The FEMA search and recovery teams follow poorly drawn maps. They put in 14-hour days, slogging through mud that is in some cases two feet deep, and climbing piles of debris, under a blazing hot sky. "You just line up and start walking, and find an odor," said Capt. Rob Trautwein, member of a unit from Hoover, Ala. "Seven days into this, your nose is your biggest clue."
Trautwein stood with the rest of his crew at the beach, trying to scrub the mud and nastiness from his boots with the salt water of the Mississippi Sound. Every now and then, amid the macabre discoveries, they are heartened to find a survivor. And, sometimes, more than one. One unit found 28 people in an attic. On Saturday evening, a Pennsylvania unit found two others, barely alive, clinging to a wrecked shrimp boat in a canal.
They find a lot of dead animals, but some live ones. The Hoover unit discovered a bedraggled and half-starved stray dog, and named him Lucky. They intend to take him home with their unit when they go. They also found a mud-encrusted kitten, and gently bathed her in the gulf waters.
On Saturday a search unit from Montgomery County, Md., brought in the body of a man in his sixties discovered after his neighbors smelled something rotting in the rubble on their street. He was wearing a life preserver.
The unit has been digging out bodies since Wednesday. But given the blasted wreckage confronting them, its commander, Chief John Tippett, 47, of Damascus, said he expected to find more. "There have been victims, but not as many as there could be," he said. "We've been very relieved at not finding larger losses of life."
On a given day, Tippett and his unit search 40 square blocks. When a body is discovered, they radio their command center at a Sonic fast-food stop on Highway 90, announcing their "find" along with their global positioning coordinates. The message is relayed up the chain of command to the Emergency Operations Center, and law enforcement and the county coroner are notified.
They then spray-paint the coordinates, along with a code indicating a death, in vivid orange paint somewhere on the location. They may use a door, or a roof. But sometimes there is nothing but splinters. So they spray-paint the street. An orange V or a D means there is a body.
Next, they take a couple of basic photographs for the coroner. "The photos are because they are overwhelmed, and it may take them a couple of days to recover the body," Tippett said. "And they like to see it as close to the time of death as possible." They look for anything that might help identify the body, whether a picture or an object.
At the Edmond Fahey Funeral Home in Bay St. Louis, Edmond Fahey is in no position to bury his neighbors. The ground is still too wet, the cemetery is a wreck, and there is no water or electricity in the town.
Fahey does not even have a dark suit. His home and possessions were lost in the hurricane. So were the homes of every member of his staff. On Monday, a week after the hurricane struck, he stood on the porch of the funeral parlor, shirtless, a stricken expression on his face. "Devastation is not a word to describe it," he said. "It's worse."
Fahey and his family have been conducting the town's funerals for three generations. He rode out the storm inside his funeral parlor, along with his staff, Stiglet and an embalmed body. They stayed because they suspected they would be needed. "People know where to find me," Stiglet says. "They know they can find me at the funeral home."
The parlor took on a lot of water, but it stood. Fahey and his staff have been living there ever since. "We've been in contact with a few families, but no funerals are arranged," Fahey said. "It'll be a while before we can conduct a service."
All his hearses are ruined. "They look good," Fahey said, "but they don't run." They stood parked at the curb, their engines dead.

> DIRECTIONS: Reproduce word for word the part of the hurricane recovery report starting with "Trautwein stood with" and going on through "in a canal.".

> DATA EXTRACTS:
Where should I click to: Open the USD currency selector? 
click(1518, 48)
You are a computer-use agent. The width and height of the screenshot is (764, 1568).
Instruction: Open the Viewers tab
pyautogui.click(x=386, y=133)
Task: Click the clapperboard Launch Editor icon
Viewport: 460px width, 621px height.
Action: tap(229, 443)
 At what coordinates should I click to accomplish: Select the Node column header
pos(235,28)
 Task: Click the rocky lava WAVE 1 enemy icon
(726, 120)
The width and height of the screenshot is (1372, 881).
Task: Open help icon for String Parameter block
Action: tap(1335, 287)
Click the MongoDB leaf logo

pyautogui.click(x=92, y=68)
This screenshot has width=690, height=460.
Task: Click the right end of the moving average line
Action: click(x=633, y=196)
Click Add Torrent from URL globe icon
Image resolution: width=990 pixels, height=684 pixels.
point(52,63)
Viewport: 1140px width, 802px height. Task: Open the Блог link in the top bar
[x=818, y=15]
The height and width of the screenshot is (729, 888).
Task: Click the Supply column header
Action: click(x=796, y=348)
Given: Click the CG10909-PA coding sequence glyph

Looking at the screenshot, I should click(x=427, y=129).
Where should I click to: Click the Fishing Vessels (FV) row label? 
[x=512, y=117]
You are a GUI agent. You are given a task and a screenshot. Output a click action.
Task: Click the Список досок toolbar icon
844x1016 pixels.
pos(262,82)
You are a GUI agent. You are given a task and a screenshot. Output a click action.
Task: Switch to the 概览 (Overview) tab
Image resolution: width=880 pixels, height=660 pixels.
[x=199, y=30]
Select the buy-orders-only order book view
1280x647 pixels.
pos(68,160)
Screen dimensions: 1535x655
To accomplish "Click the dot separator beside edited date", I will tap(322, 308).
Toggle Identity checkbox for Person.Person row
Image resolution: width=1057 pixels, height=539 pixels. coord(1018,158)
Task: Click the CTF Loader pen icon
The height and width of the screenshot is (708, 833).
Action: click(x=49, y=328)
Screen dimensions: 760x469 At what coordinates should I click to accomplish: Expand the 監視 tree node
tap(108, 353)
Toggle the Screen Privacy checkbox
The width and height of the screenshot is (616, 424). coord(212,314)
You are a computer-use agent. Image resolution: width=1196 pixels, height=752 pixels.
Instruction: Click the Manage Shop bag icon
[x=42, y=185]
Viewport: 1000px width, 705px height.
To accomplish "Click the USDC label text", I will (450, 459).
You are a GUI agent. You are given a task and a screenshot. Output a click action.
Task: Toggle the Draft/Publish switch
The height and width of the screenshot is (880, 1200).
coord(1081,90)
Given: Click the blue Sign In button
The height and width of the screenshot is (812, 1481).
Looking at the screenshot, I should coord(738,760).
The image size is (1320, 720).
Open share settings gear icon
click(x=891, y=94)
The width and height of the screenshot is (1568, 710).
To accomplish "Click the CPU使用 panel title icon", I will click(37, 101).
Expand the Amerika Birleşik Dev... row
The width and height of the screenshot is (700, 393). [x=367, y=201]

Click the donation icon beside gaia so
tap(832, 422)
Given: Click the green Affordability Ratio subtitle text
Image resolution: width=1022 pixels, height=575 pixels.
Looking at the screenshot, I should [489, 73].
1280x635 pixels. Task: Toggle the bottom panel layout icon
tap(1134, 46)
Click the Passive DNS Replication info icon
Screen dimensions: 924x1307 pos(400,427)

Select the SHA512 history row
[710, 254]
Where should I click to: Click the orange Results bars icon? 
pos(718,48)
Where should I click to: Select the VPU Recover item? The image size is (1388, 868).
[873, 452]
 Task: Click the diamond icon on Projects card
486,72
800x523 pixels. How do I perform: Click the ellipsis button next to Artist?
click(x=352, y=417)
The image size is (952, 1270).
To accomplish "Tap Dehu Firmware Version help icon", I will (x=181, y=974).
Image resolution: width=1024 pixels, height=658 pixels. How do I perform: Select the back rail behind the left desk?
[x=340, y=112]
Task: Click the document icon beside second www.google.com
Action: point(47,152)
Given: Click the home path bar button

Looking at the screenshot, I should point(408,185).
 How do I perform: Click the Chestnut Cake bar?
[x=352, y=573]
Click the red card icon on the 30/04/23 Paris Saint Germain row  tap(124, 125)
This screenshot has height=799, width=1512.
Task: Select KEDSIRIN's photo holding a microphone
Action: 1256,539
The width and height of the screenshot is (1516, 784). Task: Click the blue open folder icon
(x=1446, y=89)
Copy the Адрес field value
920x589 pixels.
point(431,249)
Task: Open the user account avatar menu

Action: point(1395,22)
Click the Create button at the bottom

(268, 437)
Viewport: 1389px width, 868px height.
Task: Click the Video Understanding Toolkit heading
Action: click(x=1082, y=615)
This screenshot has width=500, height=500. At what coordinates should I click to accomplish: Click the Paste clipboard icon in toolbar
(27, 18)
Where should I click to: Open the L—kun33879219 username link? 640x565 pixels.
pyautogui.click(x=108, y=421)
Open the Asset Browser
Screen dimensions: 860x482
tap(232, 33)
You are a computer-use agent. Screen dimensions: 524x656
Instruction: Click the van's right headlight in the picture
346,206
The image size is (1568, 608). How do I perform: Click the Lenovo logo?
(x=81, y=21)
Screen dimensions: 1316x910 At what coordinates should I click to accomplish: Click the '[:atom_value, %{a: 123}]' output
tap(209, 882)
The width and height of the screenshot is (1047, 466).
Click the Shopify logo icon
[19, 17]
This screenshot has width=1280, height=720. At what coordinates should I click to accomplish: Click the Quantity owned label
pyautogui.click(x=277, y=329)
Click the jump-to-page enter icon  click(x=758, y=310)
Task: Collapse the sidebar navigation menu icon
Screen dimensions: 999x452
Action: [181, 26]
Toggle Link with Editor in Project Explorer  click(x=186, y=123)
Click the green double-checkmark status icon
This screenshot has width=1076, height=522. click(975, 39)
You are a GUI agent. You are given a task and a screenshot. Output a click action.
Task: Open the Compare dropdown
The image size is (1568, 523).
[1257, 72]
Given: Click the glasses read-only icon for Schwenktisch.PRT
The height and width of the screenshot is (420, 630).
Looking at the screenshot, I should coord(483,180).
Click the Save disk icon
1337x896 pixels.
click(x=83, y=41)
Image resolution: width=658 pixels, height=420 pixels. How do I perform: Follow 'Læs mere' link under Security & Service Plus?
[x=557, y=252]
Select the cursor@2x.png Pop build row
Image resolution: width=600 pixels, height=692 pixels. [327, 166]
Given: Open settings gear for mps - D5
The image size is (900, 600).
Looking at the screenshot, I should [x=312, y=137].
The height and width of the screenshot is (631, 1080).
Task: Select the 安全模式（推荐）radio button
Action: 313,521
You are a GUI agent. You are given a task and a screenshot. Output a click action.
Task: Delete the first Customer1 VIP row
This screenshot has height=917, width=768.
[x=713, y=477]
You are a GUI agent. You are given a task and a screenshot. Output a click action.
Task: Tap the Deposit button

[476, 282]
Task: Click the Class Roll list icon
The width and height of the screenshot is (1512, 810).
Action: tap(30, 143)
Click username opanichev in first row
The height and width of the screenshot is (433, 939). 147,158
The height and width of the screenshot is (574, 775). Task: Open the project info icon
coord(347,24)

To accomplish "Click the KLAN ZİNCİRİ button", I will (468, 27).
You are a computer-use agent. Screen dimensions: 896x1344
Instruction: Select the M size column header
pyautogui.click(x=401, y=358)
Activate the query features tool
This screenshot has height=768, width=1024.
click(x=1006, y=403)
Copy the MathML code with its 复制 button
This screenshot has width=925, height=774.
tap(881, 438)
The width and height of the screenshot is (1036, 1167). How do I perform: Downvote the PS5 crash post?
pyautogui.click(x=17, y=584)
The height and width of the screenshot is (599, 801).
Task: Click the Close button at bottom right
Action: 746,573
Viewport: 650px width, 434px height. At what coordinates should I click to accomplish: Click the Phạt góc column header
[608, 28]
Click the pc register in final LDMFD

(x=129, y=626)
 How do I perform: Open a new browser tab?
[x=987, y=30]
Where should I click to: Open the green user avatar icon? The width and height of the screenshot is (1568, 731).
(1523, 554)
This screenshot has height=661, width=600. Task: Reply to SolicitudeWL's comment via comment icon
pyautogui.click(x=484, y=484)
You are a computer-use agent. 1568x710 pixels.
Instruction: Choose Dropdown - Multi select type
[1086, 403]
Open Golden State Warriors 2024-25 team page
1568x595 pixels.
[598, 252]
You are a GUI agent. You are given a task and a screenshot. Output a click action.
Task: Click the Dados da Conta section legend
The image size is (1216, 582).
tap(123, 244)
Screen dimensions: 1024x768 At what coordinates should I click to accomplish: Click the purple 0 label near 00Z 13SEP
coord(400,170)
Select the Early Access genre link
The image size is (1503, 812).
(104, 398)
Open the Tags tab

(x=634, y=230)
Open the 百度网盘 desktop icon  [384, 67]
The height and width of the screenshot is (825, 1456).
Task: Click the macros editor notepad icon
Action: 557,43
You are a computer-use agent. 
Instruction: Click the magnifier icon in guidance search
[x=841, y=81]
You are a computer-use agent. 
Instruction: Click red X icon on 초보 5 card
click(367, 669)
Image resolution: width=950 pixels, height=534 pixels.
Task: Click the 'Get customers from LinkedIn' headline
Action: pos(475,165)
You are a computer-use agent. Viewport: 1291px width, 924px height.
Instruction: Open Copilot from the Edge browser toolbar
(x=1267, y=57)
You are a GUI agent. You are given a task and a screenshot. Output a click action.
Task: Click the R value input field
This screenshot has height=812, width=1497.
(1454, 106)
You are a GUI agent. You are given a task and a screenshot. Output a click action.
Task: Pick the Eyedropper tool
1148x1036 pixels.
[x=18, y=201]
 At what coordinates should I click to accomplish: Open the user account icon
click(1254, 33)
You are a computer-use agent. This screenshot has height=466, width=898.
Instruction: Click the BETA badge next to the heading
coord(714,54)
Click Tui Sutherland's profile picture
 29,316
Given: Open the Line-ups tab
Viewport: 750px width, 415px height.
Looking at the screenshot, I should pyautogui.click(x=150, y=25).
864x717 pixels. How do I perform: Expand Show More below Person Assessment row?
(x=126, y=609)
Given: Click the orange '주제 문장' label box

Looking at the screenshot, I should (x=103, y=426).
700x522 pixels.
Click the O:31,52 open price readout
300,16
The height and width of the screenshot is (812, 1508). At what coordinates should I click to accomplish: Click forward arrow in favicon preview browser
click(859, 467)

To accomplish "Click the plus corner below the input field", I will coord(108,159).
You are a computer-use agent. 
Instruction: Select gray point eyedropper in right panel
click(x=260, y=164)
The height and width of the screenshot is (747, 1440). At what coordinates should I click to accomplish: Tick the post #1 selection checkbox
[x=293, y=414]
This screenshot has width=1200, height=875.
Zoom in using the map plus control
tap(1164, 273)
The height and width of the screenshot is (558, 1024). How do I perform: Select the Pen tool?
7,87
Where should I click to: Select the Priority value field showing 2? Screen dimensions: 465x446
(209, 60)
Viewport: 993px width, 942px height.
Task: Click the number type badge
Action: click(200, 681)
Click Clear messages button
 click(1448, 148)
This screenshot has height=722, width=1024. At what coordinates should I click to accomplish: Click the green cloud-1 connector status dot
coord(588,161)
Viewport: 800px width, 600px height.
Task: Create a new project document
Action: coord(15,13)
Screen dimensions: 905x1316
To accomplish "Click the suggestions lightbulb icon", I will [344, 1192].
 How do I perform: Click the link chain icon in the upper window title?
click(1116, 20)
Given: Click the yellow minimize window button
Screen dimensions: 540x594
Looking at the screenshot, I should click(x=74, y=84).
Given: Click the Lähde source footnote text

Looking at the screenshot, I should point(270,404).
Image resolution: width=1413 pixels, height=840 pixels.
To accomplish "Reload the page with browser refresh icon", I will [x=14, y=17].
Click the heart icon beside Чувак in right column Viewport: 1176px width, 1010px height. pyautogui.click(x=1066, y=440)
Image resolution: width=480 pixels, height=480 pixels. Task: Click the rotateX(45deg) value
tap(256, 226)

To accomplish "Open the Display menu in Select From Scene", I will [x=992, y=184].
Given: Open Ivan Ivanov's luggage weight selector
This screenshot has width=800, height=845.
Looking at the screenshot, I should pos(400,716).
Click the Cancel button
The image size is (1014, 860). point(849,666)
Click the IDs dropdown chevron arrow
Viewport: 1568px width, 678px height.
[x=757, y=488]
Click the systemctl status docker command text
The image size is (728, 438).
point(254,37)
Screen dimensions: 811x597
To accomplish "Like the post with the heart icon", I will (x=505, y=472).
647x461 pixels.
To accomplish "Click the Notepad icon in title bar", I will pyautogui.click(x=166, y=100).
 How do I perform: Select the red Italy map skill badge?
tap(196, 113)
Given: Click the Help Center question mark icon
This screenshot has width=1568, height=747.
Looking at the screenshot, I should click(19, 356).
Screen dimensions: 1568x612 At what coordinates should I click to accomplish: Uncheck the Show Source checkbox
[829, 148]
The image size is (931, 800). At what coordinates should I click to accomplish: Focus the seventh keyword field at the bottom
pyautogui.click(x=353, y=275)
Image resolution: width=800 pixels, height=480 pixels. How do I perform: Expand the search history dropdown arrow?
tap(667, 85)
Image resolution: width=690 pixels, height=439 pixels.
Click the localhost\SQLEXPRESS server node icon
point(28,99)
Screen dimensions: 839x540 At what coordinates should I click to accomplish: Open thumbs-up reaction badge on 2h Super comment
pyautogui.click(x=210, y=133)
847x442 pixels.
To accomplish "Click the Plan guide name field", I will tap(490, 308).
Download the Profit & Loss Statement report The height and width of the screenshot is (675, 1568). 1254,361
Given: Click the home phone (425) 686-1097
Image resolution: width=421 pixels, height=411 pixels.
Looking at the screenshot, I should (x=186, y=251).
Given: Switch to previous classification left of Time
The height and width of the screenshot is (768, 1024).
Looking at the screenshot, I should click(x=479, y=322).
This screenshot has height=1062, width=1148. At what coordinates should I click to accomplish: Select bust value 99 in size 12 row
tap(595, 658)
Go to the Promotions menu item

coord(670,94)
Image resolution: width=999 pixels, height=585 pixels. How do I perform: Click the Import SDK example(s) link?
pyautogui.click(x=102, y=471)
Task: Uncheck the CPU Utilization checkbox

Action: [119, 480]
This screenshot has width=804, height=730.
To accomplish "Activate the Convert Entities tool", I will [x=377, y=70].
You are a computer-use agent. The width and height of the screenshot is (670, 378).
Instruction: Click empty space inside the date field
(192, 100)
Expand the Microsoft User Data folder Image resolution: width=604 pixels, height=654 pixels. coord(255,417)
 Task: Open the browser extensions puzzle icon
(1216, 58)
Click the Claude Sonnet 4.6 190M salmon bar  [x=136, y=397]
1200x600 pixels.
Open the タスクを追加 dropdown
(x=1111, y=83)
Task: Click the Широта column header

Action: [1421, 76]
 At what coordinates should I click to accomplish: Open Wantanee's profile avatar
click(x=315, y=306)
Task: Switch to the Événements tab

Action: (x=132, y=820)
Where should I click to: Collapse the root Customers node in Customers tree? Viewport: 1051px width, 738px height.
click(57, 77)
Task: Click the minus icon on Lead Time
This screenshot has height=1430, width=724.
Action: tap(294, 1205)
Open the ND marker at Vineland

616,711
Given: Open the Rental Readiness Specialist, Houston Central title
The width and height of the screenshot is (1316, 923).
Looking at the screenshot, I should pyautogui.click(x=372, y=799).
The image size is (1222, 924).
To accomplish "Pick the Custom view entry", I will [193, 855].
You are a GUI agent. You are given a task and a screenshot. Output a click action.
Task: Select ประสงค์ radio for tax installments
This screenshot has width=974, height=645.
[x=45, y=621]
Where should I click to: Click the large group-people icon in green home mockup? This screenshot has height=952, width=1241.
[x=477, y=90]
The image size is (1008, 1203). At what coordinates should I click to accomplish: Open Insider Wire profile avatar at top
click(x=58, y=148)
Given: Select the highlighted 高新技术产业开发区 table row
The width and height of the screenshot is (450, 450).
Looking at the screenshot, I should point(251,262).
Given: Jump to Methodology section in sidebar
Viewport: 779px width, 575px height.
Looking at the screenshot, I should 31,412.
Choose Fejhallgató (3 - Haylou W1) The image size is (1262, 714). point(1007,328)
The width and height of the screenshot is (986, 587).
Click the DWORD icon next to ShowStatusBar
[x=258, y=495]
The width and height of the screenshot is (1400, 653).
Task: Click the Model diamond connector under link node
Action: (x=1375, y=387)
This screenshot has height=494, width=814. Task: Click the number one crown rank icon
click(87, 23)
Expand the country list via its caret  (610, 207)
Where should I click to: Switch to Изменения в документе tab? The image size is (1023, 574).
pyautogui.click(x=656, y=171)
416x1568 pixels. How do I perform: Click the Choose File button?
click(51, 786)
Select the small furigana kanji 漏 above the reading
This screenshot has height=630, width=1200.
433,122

> RESULT OF THIS TASK:
Trautwein stood with the rest of his crew at the beach, trying to scrub the mud and nastiness from his boots with the salt water of the Mississippi Sound. Every now and then, amid the macabre discoveries, they are heartened to find a survivor. And, sometimes, more than one. One unit found 28 people in an attic. On Saturday evening, a Pennsylvania unit found two others, barely alive, clinging to a wrecked shrimp boat in a canal.